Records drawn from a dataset
◇ ◇ ◇
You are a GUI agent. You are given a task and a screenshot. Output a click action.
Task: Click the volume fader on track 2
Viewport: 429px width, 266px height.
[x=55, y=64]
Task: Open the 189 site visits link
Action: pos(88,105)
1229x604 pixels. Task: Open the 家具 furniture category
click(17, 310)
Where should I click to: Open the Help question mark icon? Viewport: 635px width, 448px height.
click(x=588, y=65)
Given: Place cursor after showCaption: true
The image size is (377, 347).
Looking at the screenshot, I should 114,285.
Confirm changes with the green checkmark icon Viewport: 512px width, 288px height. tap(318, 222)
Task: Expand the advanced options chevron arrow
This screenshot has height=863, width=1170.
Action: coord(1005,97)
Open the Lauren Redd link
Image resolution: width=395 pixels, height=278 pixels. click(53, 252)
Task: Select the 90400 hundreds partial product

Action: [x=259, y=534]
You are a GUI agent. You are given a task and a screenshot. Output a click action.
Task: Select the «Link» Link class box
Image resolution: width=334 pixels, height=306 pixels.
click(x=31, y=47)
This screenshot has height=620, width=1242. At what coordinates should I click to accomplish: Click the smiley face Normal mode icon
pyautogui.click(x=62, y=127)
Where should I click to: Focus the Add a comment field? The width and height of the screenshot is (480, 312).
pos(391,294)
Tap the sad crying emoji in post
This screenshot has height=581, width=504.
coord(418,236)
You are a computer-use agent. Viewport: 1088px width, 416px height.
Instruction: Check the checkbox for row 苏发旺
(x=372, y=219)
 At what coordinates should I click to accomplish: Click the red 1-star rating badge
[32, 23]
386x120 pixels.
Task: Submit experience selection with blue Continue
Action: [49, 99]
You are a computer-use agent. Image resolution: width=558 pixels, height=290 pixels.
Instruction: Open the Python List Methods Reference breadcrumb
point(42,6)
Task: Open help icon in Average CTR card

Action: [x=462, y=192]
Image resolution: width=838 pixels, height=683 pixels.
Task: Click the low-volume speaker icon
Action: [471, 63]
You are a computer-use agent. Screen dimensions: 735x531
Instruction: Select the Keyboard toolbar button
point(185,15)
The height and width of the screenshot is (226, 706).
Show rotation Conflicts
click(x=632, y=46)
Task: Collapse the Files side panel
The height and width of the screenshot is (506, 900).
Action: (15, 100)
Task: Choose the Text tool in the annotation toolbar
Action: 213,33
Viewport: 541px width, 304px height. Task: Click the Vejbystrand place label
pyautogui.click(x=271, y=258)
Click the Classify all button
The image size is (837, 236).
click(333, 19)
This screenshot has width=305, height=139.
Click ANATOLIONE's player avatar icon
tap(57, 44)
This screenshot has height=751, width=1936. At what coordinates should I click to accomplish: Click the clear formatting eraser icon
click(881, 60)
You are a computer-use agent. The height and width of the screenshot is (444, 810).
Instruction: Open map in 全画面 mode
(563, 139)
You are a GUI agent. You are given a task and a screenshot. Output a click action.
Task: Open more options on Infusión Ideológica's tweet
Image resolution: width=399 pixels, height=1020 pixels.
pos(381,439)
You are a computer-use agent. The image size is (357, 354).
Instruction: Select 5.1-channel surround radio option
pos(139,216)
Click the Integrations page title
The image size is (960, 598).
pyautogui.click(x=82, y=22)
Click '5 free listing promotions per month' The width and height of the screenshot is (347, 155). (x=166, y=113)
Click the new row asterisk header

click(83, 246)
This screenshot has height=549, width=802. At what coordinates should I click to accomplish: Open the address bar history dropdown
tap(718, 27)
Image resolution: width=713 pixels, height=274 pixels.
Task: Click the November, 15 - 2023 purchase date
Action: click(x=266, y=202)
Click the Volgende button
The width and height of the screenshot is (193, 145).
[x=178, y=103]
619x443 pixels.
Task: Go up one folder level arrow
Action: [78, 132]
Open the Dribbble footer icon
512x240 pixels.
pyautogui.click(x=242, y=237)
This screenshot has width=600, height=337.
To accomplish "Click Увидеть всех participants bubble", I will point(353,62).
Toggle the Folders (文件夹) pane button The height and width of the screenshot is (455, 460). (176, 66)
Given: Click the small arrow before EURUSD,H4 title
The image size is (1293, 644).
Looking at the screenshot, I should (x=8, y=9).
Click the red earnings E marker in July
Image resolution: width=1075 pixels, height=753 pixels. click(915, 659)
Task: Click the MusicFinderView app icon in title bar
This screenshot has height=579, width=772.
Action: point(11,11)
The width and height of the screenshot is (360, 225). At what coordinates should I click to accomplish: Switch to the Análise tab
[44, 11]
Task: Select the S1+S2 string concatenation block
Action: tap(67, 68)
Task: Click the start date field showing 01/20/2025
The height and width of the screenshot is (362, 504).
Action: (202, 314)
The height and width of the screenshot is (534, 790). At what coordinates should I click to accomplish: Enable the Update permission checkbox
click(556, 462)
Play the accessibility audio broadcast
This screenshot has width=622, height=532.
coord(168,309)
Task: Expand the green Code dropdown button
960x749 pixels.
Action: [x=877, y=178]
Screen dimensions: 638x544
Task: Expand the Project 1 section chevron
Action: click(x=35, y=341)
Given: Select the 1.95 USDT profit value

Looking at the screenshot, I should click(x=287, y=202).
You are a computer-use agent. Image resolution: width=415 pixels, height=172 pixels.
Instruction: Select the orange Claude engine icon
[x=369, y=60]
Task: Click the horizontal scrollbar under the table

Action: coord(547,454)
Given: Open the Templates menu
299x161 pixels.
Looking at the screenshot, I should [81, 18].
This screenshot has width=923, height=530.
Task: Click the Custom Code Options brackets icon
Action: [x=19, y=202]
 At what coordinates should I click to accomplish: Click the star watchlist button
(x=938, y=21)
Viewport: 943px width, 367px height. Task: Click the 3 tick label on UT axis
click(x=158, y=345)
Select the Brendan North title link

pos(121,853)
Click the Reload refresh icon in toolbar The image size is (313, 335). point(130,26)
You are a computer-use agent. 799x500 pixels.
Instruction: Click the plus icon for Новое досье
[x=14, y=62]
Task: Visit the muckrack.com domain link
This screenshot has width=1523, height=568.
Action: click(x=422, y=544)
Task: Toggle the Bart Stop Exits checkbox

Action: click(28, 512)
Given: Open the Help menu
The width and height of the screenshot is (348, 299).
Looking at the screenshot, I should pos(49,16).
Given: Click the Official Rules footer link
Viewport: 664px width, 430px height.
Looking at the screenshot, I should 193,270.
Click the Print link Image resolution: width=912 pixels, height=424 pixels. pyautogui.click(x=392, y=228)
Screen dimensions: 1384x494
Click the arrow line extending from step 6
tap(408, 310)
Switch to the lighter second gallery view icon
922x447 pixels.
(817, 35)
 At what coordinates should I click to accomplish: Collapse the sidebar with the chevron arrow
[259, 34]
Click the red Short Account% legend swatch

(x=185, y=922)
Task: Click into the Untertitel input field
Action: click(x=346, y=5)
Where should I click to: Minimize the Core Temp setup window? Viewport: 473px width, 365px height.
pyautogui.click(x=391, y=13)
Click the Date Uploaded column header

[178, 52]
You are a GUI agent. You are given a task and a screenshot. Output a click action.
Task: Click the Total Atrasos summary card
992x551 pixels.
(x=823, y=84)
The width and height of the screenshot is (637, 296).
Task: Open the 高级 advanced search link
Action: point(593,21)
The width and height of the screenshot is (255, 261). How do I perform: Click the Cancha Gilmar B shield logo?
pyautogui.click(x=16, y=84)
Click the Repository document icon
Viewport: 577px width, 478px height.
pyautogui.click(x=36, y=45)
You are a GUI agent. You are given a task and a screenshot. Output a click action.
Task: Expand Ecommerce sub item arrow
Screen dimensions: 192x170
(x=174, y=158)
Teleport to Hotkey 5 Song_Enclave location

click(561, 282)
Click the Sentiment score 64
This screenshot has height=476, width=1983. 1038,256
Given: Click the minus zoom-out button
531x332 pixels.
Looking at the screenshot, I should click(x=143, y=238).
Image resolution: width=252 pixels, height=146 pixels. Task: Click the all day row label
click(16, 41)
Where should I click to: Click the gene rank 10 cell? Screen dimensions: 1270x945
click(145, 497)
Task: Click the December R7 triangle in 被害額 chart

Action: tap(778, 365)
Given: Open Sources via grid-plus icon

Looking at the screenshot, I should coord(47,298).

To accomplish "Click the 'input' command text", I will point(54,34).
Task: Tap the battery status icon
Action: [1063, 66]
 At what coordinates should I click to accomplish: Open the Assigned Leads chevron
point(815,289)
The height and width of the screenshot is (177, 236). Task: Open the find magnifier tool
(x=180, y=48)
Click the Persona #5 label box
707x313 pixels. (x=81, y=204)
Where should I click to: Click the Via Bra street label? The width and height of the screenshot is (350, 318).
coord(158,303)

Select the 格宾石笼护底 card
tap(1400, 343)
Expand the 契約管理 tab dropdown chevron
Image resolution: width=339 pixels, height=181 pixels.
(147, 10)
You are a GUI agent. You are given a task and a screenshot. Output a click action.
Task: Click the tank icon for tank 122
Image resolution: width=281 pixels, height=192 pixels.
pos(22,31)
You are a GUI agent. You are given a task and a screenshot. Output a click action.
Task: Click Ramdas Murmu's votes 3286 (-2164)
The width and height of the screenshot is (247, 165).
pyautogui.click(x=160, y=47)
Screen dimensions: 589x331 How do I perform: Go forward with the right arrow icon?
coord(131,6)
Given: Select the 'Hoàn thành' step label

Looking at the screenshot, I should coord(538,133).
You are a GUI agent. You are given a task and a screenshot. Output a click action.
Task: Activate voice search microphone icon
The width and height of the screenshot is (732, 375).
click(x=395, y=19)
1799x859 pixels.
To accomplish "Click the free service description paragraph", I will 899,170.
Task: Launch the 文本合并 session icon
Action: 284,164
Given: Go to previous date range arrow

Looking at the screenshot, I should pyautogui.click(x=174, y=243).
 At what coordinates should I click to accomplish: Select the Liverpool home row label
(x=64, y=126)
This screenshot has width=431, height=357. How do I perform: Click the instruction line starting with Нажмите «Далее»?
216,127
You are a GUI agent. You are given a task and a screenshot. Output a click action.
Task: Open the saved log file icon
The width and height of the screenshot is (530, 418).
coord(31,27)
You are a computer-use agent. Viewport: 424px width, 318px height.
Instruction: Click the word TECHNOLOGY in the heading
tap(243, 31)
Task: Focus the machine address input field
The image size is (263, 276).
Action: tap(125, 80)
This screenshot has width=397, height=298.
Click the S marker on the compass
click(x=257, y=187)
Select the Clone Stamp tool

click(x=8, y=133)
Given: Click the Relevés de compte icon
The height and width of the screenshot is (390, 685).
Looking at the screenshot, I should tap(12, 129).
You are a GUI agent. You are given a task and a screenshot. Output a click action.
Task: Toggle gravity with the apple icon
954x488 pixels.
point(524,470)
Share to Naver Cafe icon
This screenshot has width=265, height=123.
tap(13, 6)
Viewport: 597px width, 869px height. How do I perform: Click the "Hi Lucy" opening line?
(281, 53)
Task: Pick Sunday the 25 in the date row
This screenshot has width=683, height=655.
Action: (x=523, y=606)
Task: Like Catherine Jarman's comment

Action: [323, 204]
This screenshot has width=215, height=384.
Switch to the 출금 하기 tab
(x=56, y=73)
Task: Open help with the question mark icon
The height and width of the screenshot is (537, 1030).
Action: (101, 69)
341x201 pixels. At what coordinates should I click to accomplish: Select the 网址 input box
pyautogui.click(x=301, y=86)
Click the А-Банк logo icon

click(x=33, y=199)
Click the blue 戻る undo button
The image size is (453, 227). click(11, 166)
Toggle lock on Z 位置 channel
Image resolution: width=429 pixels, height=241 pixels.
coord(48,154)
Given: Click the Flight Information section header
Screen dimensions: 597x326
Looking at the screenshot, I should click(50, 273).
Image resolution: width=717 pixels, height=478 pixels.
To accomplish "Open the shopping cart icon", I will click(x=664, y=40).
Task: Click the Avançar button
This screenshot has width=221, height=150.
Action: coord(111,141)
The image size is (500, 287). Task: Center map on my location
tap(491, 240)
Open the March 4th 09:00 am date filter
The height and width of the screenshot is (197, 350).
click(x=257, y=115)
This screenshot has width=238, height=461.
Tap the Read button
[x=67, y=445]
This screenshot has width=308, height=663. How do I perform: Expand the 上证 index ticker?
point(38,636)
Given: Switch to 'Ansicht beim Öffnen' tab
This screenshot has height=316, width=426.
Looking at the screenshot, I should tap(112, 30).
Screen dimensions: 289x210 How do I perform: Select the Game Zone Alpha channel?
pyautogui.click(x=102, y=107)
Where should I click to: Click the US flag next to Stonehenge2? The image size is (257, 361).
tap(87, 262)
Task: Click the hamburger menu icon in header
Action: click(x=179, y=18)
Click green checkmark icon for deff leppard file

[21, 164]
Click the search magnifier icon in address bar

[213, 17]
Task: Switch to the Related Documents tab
◇ ◇ ◇
| Directions for this task |
Show the lines of the data that hold the word "footer".

| Answer box |
Open the Dribbble footer icon
Given: Click the Official Rules footer link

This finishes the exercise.